Melody Teh
Eye Care

Is your eyesight affecting your driving?

While many eye problems can occur at any age, they often are more common in older individuals. Unfortunately, ageing also increases your risk for certain types of sight-threatening eye conditions that can lead to blindness. And given that age-related degenerative eye diseases are the major causes of blindness and vision loss in Australia, regular eye exams as you age are important to monitor how your eyesight might change and also how this could affect certain activities like driving.

These steps can help you maintain healthy eyes and clear vision, along with a good driving record:

Annual eye examinations

Your optometrist or ophthalmologist can make sure your eyes don't show any serious age-related changes such as macular degeneration. Also, with certain common eye conditions such as presbyopia, your eyeglasses prescription may need more frequent changes to help you maintain optimum eyesight.

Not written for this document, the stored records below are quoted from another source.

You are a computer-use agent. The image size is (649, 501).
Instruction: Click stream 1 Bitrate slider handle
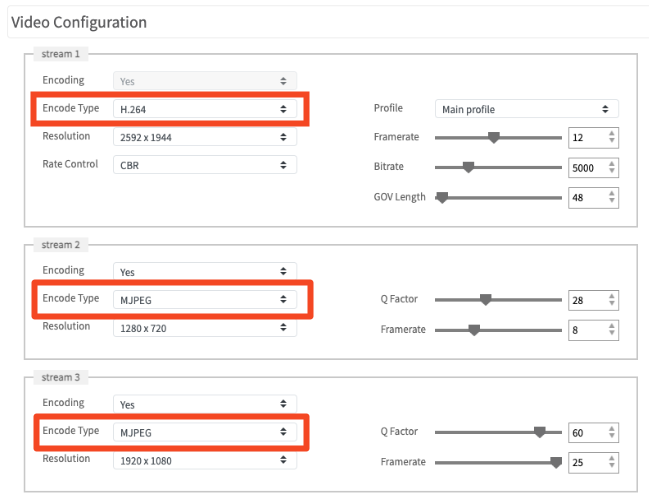[x=468, y=167]
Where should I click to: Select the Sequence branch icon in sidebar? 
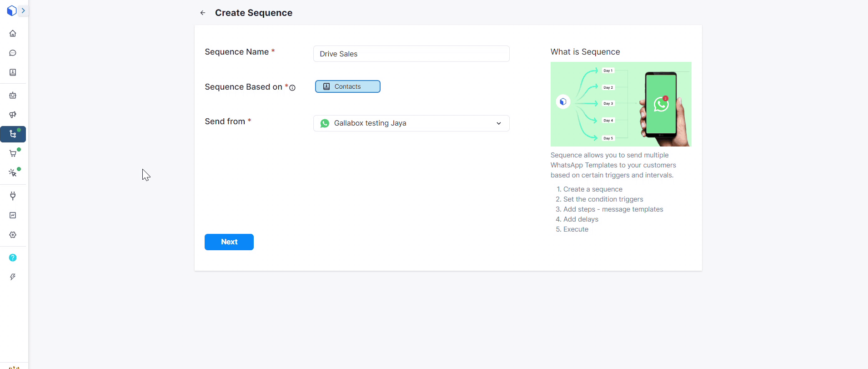tap(13, 134)
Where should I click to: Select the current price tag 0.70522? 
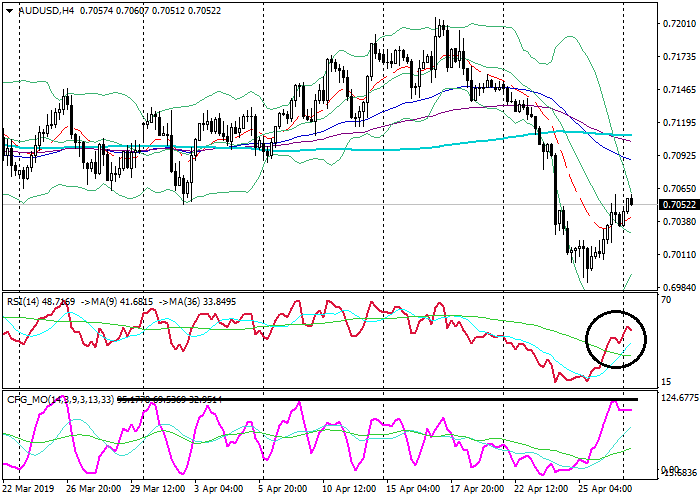click(677, 205)
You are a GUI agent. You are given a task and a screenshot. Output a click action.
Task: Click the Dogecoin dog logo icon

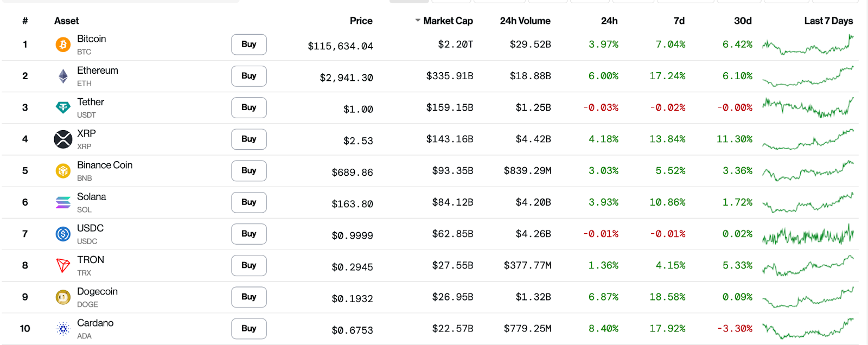coord(63,297)
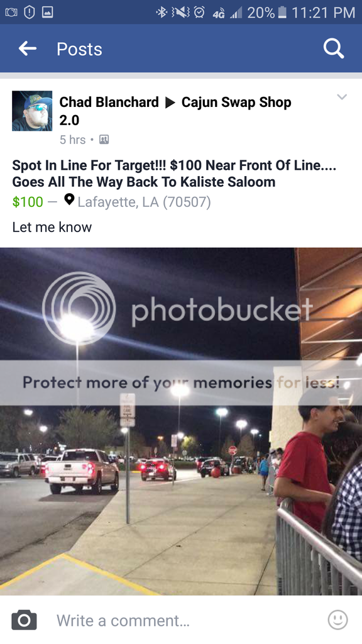Tap the picture notification icon in the status bar

48,13
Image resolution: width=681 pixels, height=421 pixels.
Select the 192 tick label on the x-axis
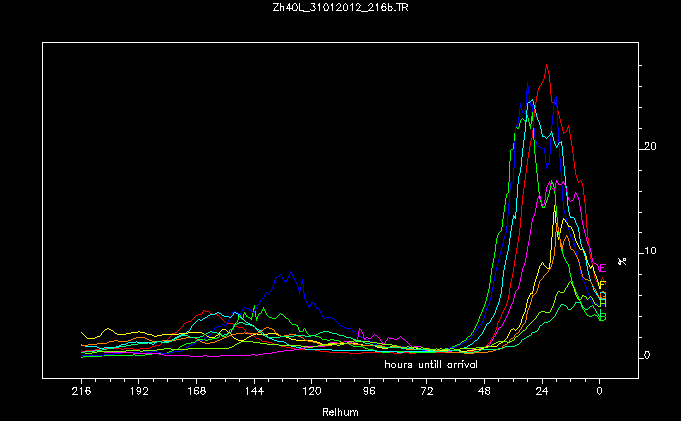(139, 393)
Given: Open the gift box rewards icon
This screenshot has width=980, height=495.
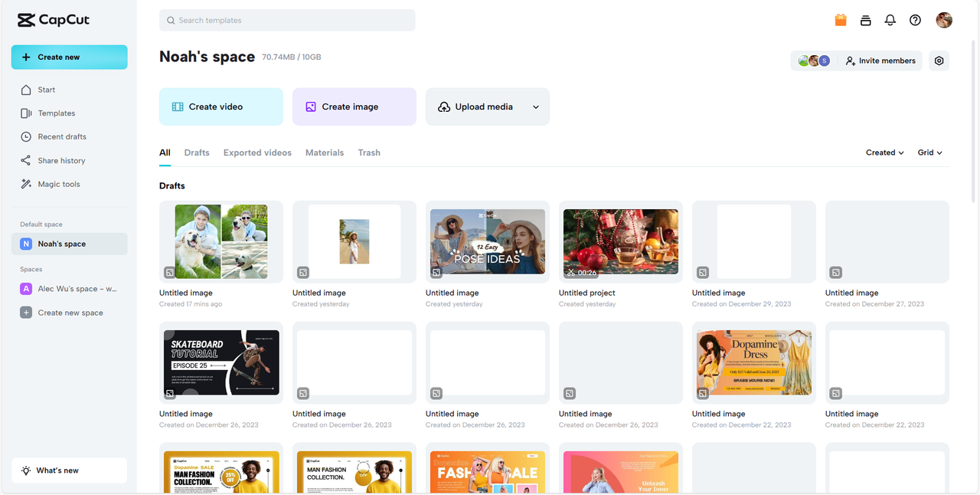Looking at the screenshot, I should pyautogui.click(x=841, y=21).
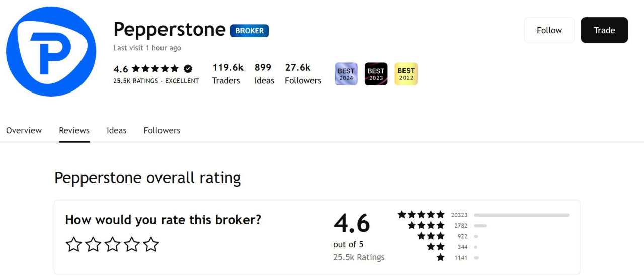Open the 119.6k Traders stat
The image size is (644, 276).
[x=227, y=74]
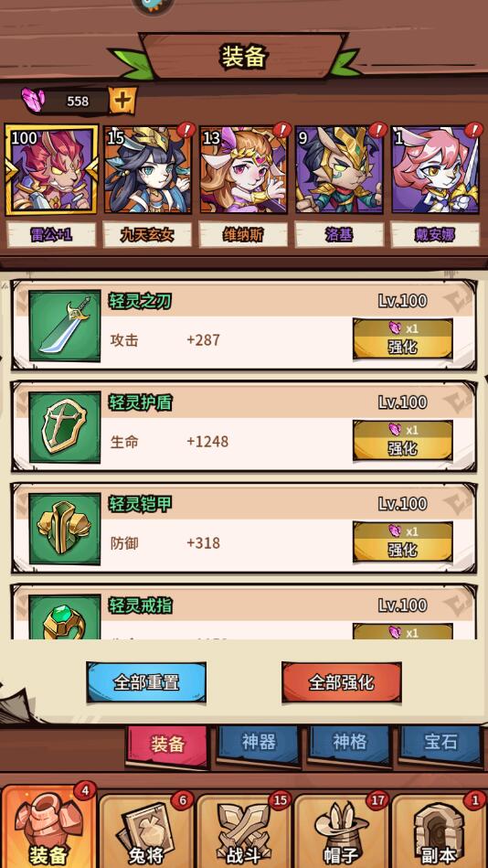488x868 pixels.
Task: Click the red 全部强化 button
Action: [342, 682]
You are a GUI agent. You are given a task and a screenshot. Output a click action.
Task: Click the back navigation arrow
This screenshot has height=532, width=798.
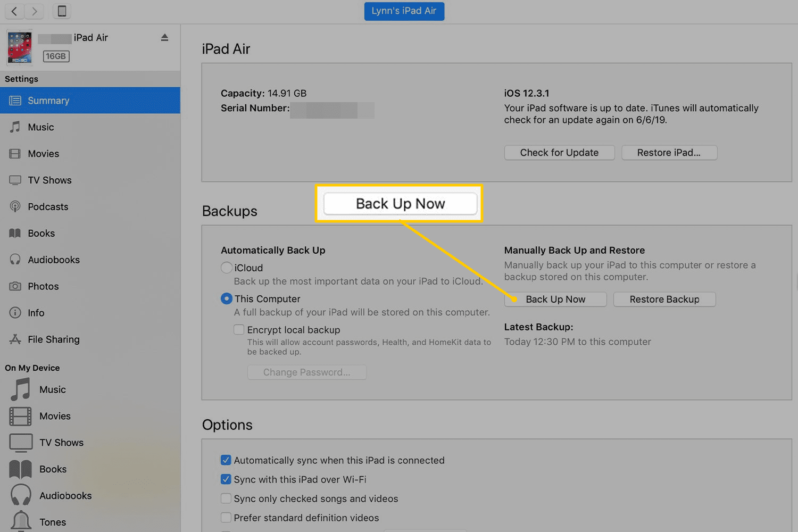click(14, 11)
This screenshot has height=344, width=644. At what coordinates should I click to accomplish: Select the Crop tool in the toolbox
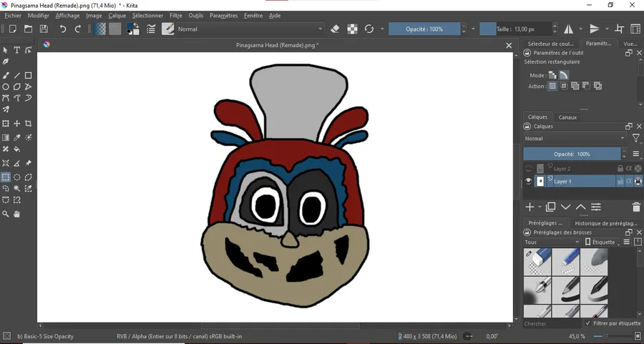(x=29, y=124)
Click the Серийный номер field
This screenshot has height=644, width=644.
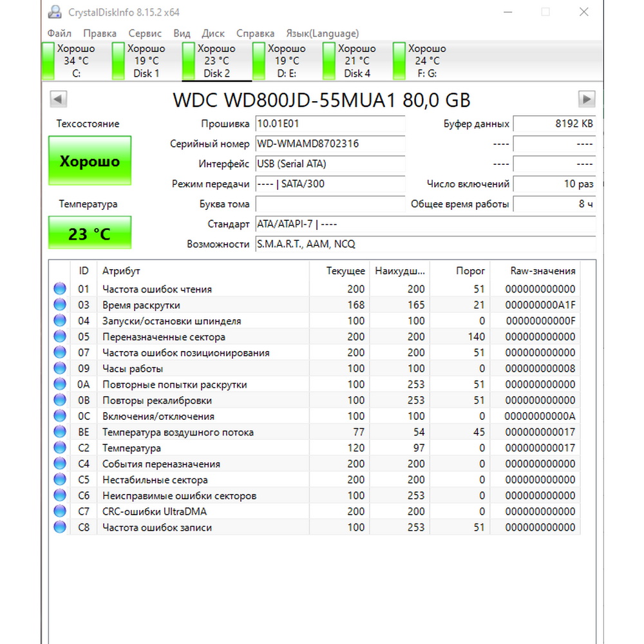[x=330, y=144]
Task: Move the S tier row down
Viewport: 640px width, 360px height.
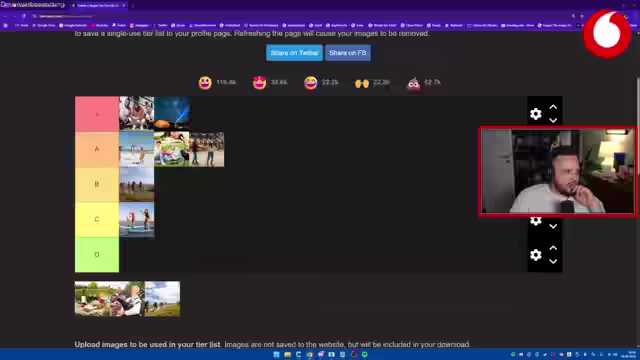Action: pyautogui.click(x=553, y=120)
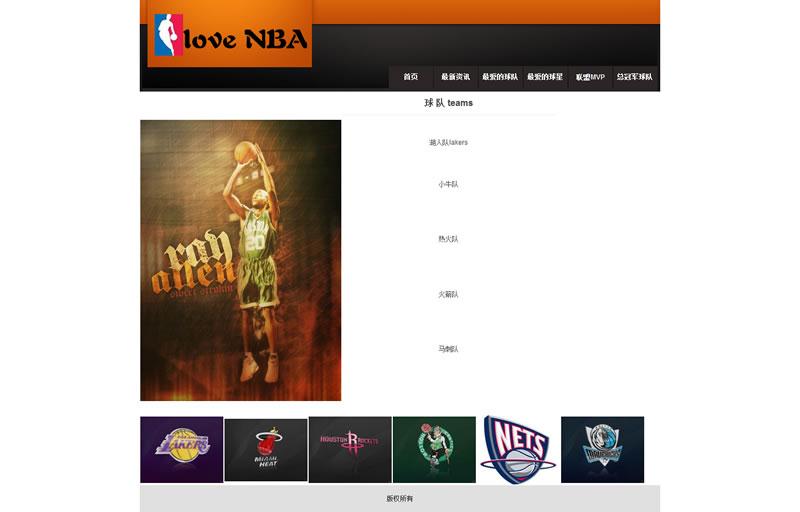Click the NBA logo in header
Screen dimensions: 800x512
coord(168,35)
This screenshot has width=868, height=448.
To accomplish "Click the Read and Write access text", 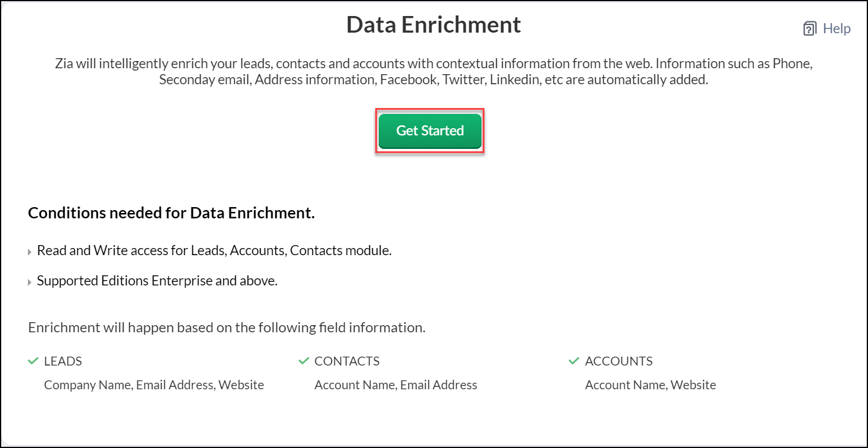I will tap(214, 250).
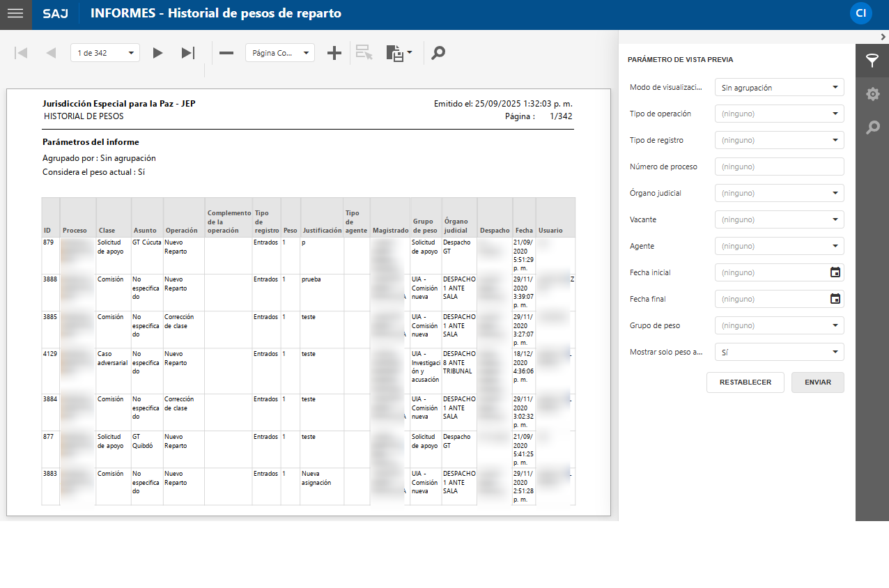This screenshot has height=588, width=889.
Task: Open Modo de visualización dropdown
Action: point(779,88)
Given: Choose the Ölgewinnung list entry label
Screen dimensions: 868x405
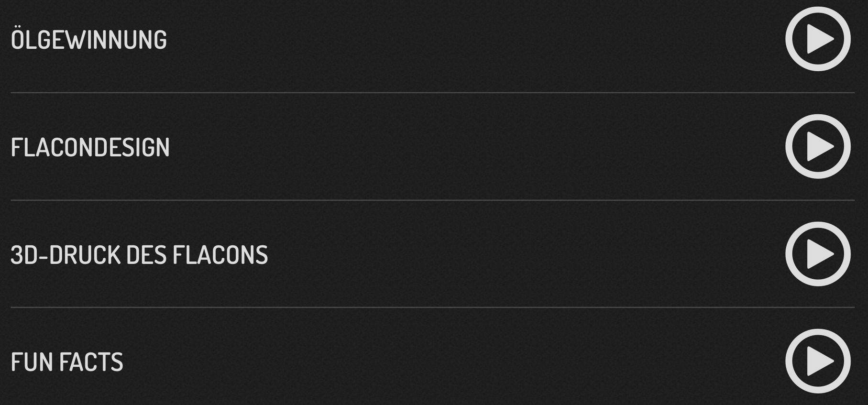Looking at the screenshot, I should click(x=89, y=38).
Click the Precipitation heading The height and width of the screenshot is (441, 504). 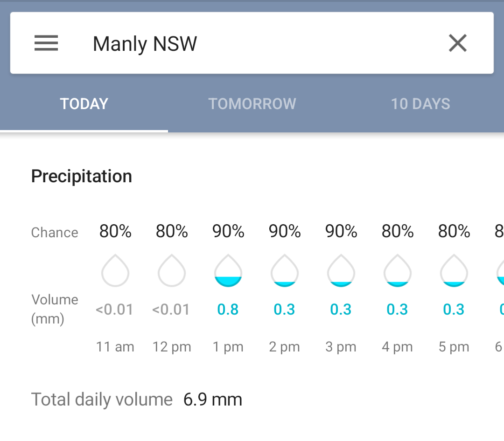(82, 176)
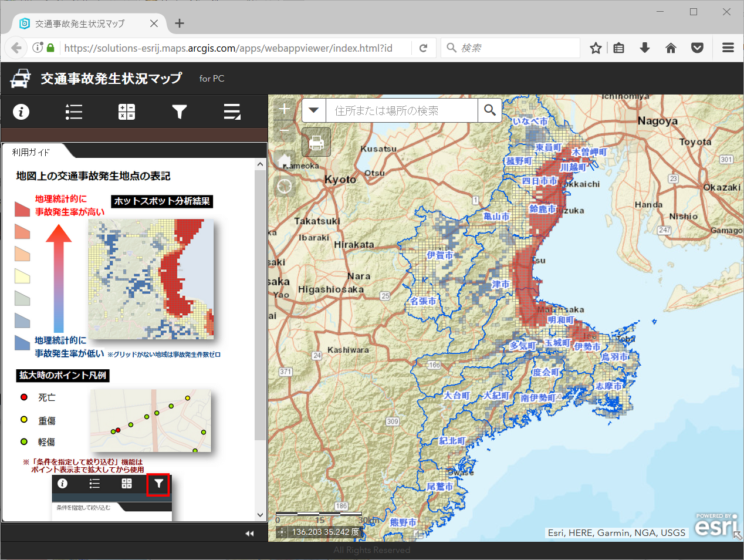This screenshot has height=560, width=744.
Task: Open the layer list widget
Action: [x=232, y=112]
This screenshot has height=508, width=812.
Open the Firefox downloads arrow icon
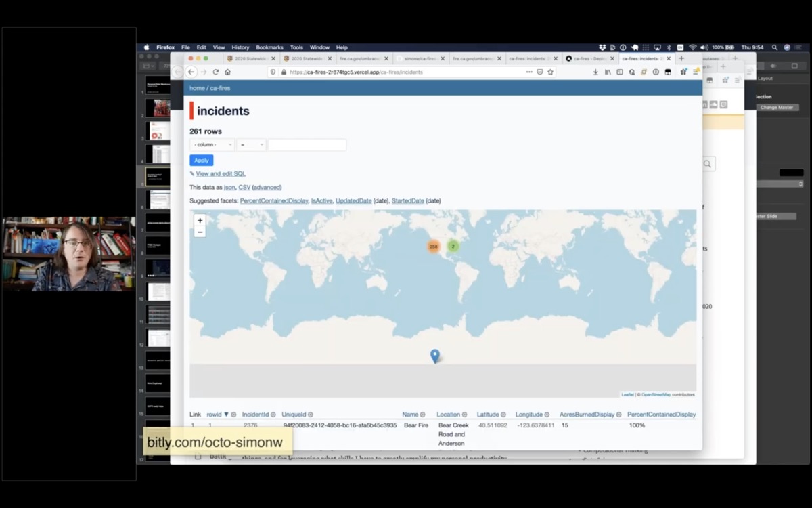click(x=595, y=72)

Consider special eyeglasses

Anti-reflective coatings can cut down on glare. Also, lenses developed with wavefront diagnostic technology may be able to reduce halos, starbursts, glare and other problems caused by eye aberrations.

Drive slow at night

As we get older, our pupils get smaller and don't dilate as quickly in the dark. Because of this and other normal age-related changes in the eye, only about one-third as much ambient light reaches your retinas in your 60s, compared with when you were in your 20s. This loss of light transmittance significantly reduces night vision, which is why you should reduce your driving speed at night to compensate.

Let others be your safety gauge

The best way to assess your driving is by the reaction of those around you. If you notice honking horns, worried loved ones, warnings from police and blinding headlights it might suggest you need to get your eyes tested or look at why you’re your driving skills aren’t what they used to be.